-- Supplied material follows --

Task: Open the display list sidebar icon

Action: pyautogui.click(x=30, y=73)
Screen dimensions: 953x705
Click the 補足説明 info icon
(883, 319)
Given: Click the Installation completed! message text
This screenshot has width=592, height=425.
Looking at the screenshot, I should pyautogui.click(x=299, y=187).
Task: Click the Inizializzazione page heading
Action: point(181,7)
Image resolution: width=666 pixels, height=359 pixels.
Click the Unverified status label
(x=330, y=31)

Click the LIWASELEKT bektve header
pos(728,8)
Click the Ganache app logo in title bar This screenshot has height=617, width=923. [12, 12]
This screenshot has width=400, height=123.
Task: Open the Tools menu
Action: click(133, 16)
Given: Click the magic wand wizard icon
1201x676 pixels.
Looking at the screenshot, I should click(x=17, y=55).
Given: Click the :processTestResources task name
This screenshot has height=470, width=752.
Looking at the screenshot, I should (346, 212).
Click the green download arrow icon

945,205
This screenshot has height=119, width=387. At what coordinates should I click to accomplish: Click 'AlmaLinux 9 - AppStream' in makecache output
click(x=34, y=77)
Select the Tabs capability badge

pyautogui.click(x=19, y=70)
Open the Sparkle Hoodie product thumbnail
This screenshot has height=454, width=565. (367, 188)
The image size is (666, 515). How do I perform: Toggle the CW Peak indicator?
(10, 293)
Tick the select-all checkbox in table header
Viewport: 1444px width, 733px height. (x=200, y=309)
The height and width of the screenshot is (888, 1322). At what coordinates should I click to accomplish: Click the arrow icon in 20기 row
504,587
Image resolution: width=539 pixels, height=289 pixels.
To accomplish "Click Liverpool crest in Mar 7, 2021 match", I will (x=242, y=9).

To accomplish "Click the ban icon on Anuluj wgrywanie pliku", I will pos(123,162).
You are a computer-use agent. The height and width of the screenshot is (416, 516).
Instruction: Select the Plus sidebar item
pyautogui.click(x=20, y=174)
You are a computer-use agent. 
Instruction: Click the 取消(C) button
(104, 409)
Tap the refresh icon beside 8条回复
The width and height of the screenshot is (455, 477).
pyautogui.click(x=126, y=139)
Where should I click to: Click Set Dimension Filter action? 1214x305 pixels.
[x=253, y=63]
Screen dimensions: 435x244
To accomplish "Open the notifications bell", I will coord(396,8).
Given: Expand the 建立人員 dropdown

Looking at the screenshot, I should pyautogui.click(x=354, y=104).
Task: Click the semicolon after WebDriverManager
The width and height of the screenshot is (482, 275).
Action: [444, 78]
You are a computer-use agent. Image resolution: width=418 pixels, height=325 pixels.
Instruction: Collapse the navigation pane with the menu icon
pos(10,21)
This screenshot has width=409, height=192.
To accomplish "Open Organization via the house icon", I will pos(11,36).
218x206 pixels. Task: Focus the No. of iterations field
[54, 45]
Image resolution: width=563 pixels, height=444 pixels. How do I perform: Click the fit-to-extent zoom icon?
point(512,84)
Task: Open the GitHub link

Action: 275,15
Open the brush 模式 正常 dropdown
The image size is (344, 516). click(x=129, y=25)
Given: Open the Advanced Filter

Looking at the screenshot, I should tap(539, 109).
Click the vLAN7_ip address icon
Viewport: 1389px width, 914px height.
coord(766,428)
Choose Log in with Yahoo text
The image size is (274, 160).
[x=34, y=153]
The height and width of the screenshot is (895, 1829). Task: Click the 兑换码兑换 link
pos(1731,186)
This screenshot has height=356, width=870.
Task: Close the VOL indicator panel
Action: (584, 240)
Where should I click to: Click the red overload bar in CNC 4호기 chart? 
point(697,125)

-- Supplied material concluded --

### Assigned task
Every entry above should be transcribed exactly and in full.

### Result of this exercise
Task: Open the display list sidebar icon

Action: pyautogui.click(x=30, y=73)
Screen dimensions: 953x705
Click the 補足説明 info icon
(883, 319)
Given: Click the Installation completed! message text
This screenshot has width=592, height=425.
Looking at the screenshot, I should pyautogui.click(x=299, y=187).
Task: Click the Inizializzazione page heading
Action: point(181,7)
Image resolution: width=666 pixels, height=359 pixels.
Click the Unverified status label
(x=330, y=31)

Click the LIWASELEKT bektve header
pos(728,8)
Click the Ganache app logo in title bar This screenshot has height=617, width=923. [12, 12]
This screenshot has width=400, height=123.
Task: Open the Tools menu
Action: click(133, 16)
Given: Click the magic wand wizard icon
1201x676 pixels.
Looking at the screenshot, I should click(x=17, y=55).
Given: Click the :processTestResources task name
This screenshot has height=470, width=752.
Looking at the screenshot, I should (346, 212).
Click the green download arrow icon

945,205
This screenshot has height=119, width=387. At what coordinates should I click to accomplish: Click 'AlmaLinux 9 - AppStream' in makecache output
click(x=34, y=77)
Select the Tabs capability badge

pyautogui.click(x=19, y=70)
Open the Sparkle Hoodie product thumbnail
This screenshot has height=454, width=565. (367, 188)
The image size is (666, 515). How do I perform: Toggle the CW Peak indicator?
(10, 293)
Tick the select-all checkbox in table header
Viewport: 1444px width, 733px height. (x=200, y=309)
The height and width of the screenshot is (888, 1322). At what coordinates should I click to accomplish: Click the arrow icon in 20기 row
504,587
Image resolution: width=539 pixels, height=289 pixels.
To accomplish "Click Liverpool crest in Mar 7, 2021 match", I will (x=242, y=9).

To accomplish "Click the ban icon on Anuluj wgrywanie pliku", I will pos(123,162).
You are a computer-use agent. The height and width of the screenshot is (416, 516).
Instruction: Select the Plus sidebar item
pyautogui.click(x=20, y=174)
You are a computer-use agent. 
Instruction: Click the 取消(C) button
(104, 409)
Tap the refresh icon beside 8条回复
The width and height of the screenshot is (455, 477).
pyautogui.click(x=126, y=139)
Where should I click to: Click Set Dimension Filter action? 1214x305 pixels.
[x=253, y=63]
Screen dimensions: 435x244
To accomplish "Open the notifications bell", I will coord(396,8).
Given: Expand the 建立人員 dropdown

Looking at the screenshot, I should pyautogui.click(x=354, y=104).
Task: Click the semicolon after WebDriverManager
The width and height of the screenshot is (482, 275).
Action: [444, 78]
You are a computer-use agent. Image resolution: width=418 pixels, height=325 pixels.
Instruction: Collapse the navigation pane with the menu icon
pos(10,21)
This screenshot has width=409, height=192.
To accomplish "Open Organization via the house icon", I will pos(11,36).
218x206 pixels. Task: Focus the No. of iterations field
[54, 45]
Image resolution: width=563 pixels, height=444 pixels. How do I perform: Click the fit-to-extent zoom icon?
point(512,84)
Task: Open the GitHub link

Action: 275,15
Open the brush 模式 正常 dropdown
The image size is (344, 516). click(x=129, y=25)
Given: Open the Advanced Filter

Looking at the screenshot, I should tap(539, 109).
Click the vLAN7_ip address icon
Viewport: 1389px width, 914px height.
coord(766,428)
Choose Log in with Yahoo text
The image size is (274, 160).
[x=34, y=153]
The height and width of the screenshot is (895, 1829). Task: Click the 兑换码兑换 link
pos(1731,186)
This screenshot has height=356, width=870.
Task: Close the VOL indicator panel
Action: (584, 240)
Where should I click to: Click the red overload bar in CNC 4호기 chart? 
point(697,125)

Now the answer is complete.